ELOY - “Silent Cries And Mighty Echoes”
1979 - Allemagne - EMI Electrola
6 titres - 43’26
Très célèbre et gros vendeur dans son pays d'origine, ELOY reste relativement peu connu hors d'Allemagne malgré une discographie de tout premier ordre. Lorsque l'album "Silent Cries And Mighty Echoes" sort, le groupe est au sommet de sa carrière, ce qui peut expliquer qu'il se contente pour une large part d'appliquer les recettes qui ont fait le succès, deux ans plus tôt, du cultissime "Ocean". Soli de guitare aériens, lignes de basse hypnotiques, claviers et synthétiseurs en pagaille, textes d'inspiration science-fiction : on retrouve tout les ingrédients qui ont couronné ELOY roi du space-rock progressif.
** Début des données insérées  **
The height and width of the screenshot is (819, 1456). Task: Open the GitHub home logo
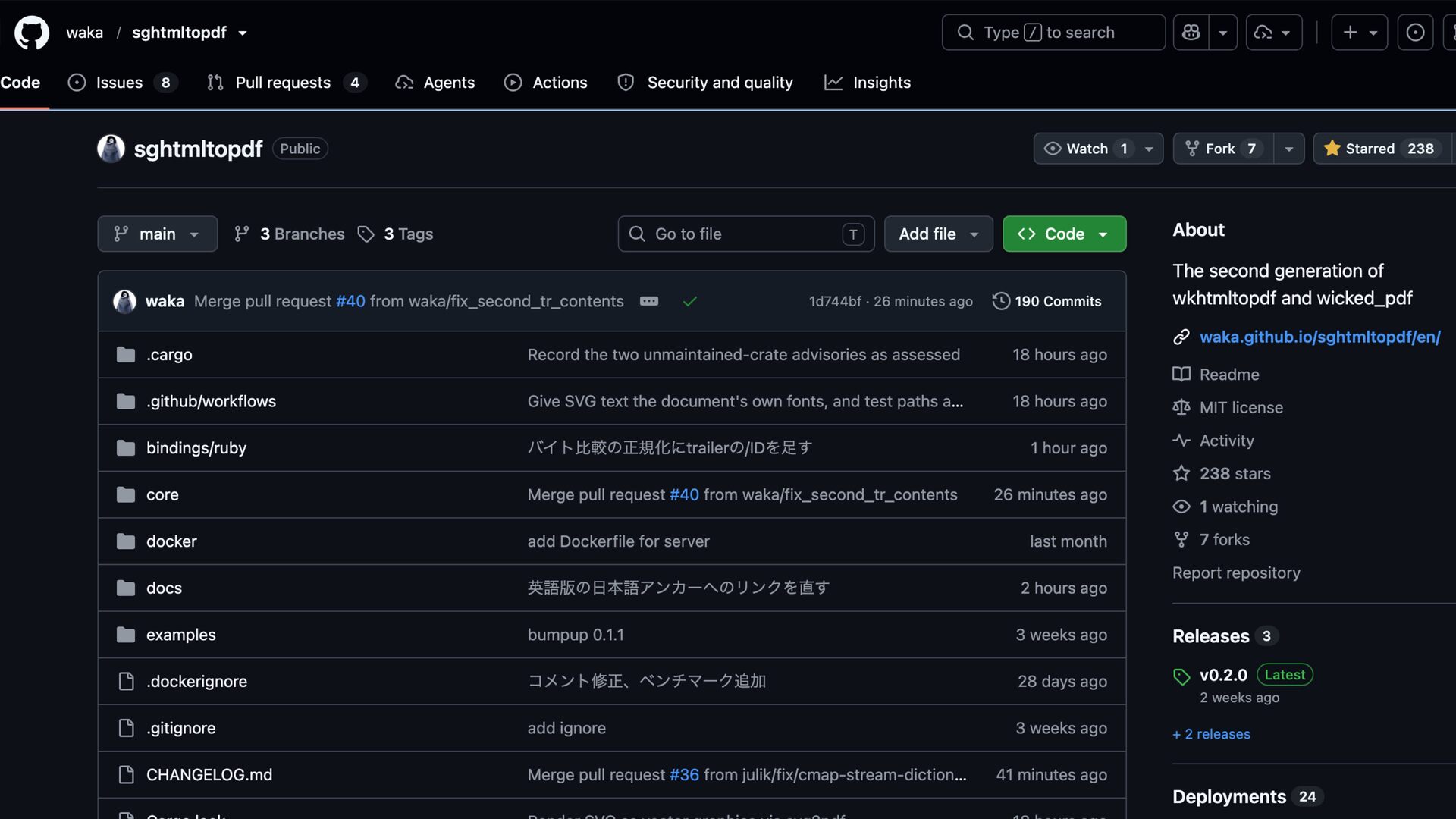(32, 33)
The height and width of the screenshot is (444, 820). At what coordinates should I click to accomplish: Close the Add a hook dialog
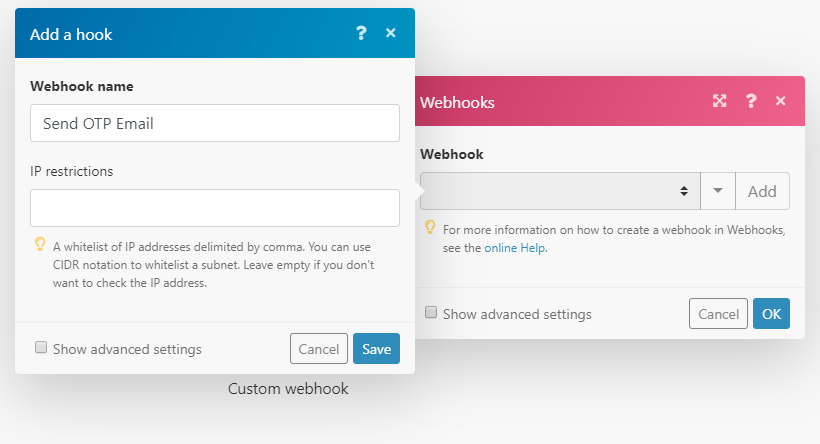click(x=391, y=33)
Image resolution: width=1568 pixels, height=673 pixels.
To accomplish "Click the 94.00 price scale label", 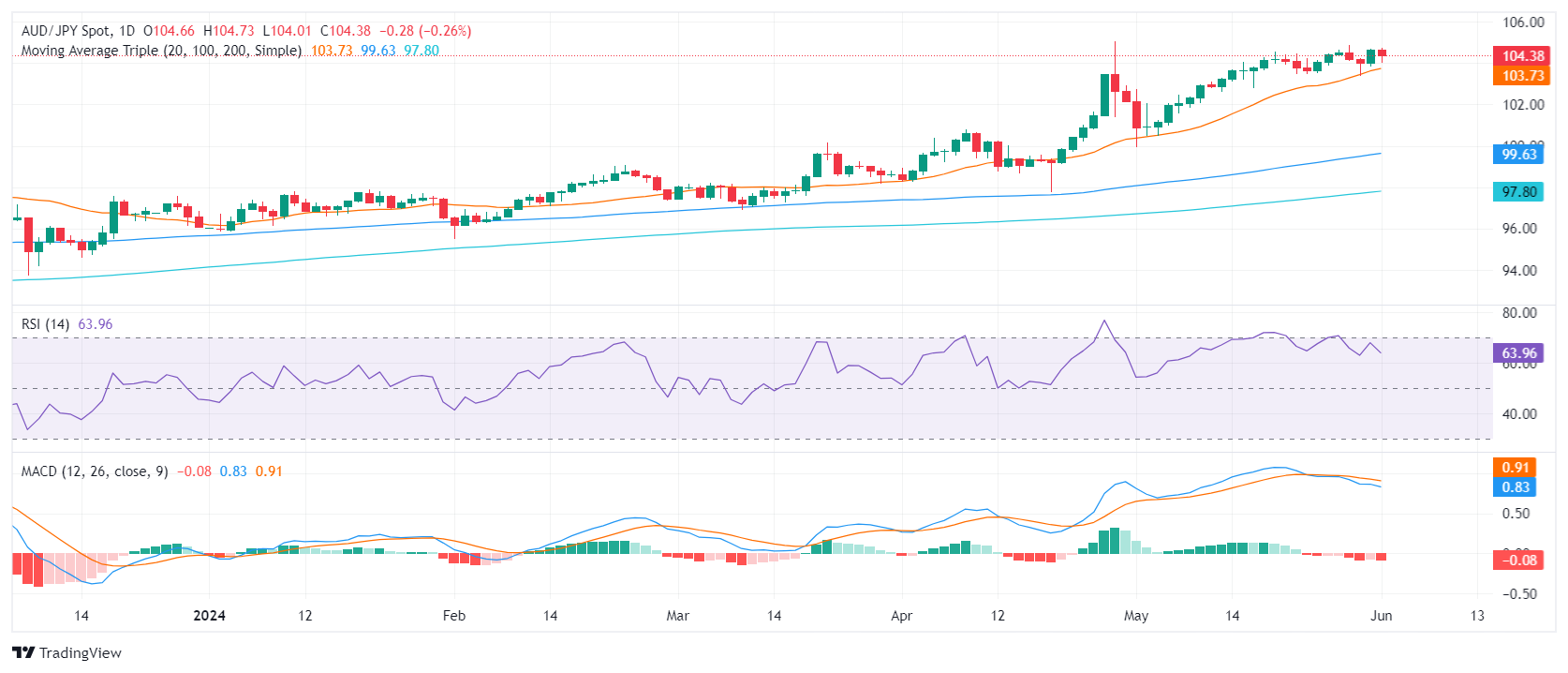I will tap(1522, 271).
Dès le premier morceau, "Astral Entrance", l'ombre du PINK FLOYD période "Wish You Were Here" plane plus que jamais sur la musique d'ELOY. Souvent accusé de n'être qu'une pâle copie des Anglais, principalement à cause du jeu de guitare très gilmourien de Frank Bornemann, le groupe a pourtant su développer sa propre touche. Saluons en effet le très gros travail réalisé sur les sons de claviers et autres effets sonores synthétiques, digne d'un TANGERINE DREAM ou d'un VANGELIS. Et puis, la bande à Roger Waters ayant rapidement migré vers d'autres horizons musicaux, quel mal à ce que les Allemands ait repris le flambeau ?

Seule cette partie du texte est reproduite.